Sister Theogenia was a thin woman, and seemed fairly intelligent and attractive  under her glasses with blue lenses. I never heard or saw her lose her cool, though she was known to drag boys down the long hallway by their ears. And it was in her infinite wisdom that Polish was the path we would take. I think it lasted a grand total of about a week. And it was the shining moment for my second language, for all I ever spoke after that was Spanglish, the tongue of SoCal survival. 



And thou shalt love the Lord thy God
with all thy heart,
and with all thy soul,
and with all thy mind,
and with all thy strength:
This is the first commandment.
Mark 12:30








2013-06-26

Air Raids

I spent the first 8 years of my educational career in Catholic school. And the stories everyone tells are true. The nuns were an interesting lot, as were some of the "lay" teachers. I actually had a teacher in 5th grade that would stand at the front of the classroom and scream at the top of her lungs "YOU IMPUDENT B**BS!!" That was her way of correction and discipline. I'll cut her a little slack, though. There were 66 of us kids in the class and she was by herself. All day. Everyday. I think "crazy" was a part of the job description.

I'm sure some of the customs in the school I attended were very similar to any other school. Order. Keeping your desk neat. Not talking when the teacher was talking. Raising your hand. When the "raising your hand" thing became problematic, though, was when you were either: 1. sick to your stomach, or 2. had to go to the bathroom. In the case of #1, usually by the time a kid raised his or her hand, it was too late. Those are stories for another time. And in the case of #2, more often than not, the answer to a bathroom request was a resounding "no." Which made for several messes in the classroom on a regular basis. I always felt really sorry for the custodian who had to carry those bags of stuff to clean up after children. I was fascinated by how it worked, and thought it was some secret formula that only Catholics had, but I still didn't want to USE it.
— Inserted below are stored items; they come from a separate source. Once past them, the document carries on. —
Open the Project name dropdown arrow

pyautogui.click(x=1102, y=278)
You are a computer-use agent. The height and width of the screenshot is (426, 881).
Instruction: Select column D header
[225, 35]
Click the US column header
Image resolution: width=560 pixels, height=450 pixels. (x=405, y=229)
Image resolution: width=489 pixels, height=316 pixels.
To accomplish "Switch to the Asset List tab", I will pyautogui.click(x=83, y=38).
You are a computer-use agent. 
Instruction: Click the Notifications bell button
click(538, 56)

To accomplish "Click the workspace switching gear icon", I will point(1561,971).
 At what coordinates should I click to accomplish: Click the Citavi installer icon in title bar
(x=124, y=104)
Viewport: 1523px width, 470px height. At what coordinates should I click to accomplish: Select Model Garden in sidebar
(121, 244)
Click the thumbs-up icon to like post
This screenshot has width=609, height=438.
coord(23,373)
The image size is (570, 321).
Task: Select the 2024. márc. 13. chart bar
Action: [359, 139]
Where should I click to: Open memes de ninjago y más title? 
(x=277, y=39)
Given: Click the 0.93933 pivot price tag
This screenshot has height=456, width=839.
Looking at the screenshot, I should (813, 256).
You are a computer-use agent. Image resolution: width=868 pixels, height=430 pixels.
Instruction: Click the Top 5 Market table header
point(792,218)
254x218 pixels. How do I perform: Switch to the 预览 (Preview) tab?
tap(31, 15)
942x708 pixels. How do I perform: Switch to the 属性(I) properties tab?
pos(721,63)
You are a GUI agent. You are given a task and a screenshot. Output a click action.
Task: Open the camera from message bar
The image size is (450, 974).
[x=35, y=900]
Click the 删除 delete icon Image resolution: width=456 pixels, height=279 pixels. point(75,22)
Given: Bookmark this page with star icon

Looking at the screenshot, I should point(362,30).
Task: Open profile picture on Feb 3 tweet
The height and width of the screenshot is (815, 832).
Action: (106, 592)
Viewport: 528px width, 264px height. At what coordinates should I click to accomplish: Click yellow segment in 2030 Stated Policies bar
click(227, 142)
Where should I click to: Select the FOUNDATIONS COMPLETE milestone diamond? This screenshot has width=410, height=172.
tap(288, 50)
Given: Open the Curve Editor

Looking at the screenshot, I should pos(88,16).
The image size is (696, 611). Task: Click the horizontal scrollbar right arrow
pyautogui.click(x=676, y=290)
We did a couple of things in Catholic school that weren't done in public school. Anytime we heard an emergency vehicle, we prayed for the person in the ambulance. It didn't really matter if it was a police car or a fire truck, we were just told to pray for the person in the ambulance. We didn't stop what we were doing to pray, it was just assumed that we would when the siren went by. Our school was on a fairly busy boulevard, so it happened quite often.

We were also taught a special greeting to be used when another teacher, nun or priest entered the classroom. Especially the principal of the school. When the dignitary entered, we were to stand immediately beside our desks and say with confidence "Praise be Jesus Christ, good morning/afternoon Sister Theogenia (or Bernardia, or whomever the principal happened to be at the time.) I'll admit to being one of the kids that changed the entire meaning of the phrase with my voice inflection, though. Depending on which word you emphasized, it became very disrespectful to the principal and to the Lord. I think my brother, Ming, started that trend.

In our school, there were never snow days, but there WERE heat days. With no air conditioning, when the temps got over about 90*, we closed the doors and went home. It usually didn't get hot enough until a little later in the day, so we only got about one of those a year, sadly. And as I walked home in that heat, I really pondered the wisdom of closing the school. Wouldn't it have been better to succumb to heat stroke where we could be tended to instead of along some sidewalk where we would dehydrate and turn to jerky before anyone found us?

But other than someone losing their lunch, or some other kind of disciplinary indiscretion, the most exciting time in school came when the air raid sirens went off. At 10:00 on the last Friday of each month, they wound up. Some days I remembered, and eagerly anticipated them. Anything to break up the monotony. But on other days, they completely took me by surprise and scared the junk out of me. At the sound of the sirens, we were taught to climb under our desks with our head on our knees and hands covering our necks. It was called "duck and cover" and we did it more often during the Cuban missile crisis. I'm not too sure what good that would have done if radiation was involved, but it was the position to be assumed, and so we assumed it, and never questioned.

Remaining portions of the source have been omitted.